Of all the lines below, output only those starting at the one with "This screenshot has width=765, height=229." and ending at the one with "Given: Collapse the Local tree node", both ends included, exactly as written.

=======

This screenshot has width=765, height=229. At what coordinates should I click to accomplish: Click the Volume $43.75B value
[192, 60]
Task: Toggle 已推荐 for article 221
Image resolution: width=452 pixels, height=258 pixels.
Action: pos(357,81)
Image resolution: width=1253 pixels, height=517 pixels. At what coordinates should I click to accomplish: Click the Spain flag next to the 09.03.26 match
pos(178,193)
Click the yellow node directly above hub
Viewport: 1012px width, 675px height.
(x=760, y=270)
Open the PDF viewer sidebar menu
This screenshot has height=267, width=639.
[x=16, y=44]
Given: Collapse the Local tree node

=======

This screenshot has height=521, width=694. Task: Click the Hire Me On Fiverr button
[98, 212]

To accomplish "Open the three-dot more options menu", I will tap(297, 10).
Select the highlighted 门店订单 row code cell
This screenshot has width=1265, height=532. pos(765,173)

=======

• **EXPECTED ANSWER**:
This screenshot has width=765, height=229. At what coordinates should I click to accomplish: Click the Volume $43.75B value
[192, 60]
Task: Toggle 已推荐 for article 221
Image resolution: width=452 pixels, height=258 pixels.
Action: pos(357,81)
Image resolution: width=1253 pixels, height=517 pixels. At what coordinates should I click to accomplish: Click the Spain flag next to the 09.03.26 match
pos(178,193)
Click the yellow node directly above hub
Viewport: 1012px width, 675px height.
(x=760, y=270)
Open the PDF viewer sidebar menu
This screenshot has height=267, width=639.
[x=16, y=44]
Given: Collapse the Local tree node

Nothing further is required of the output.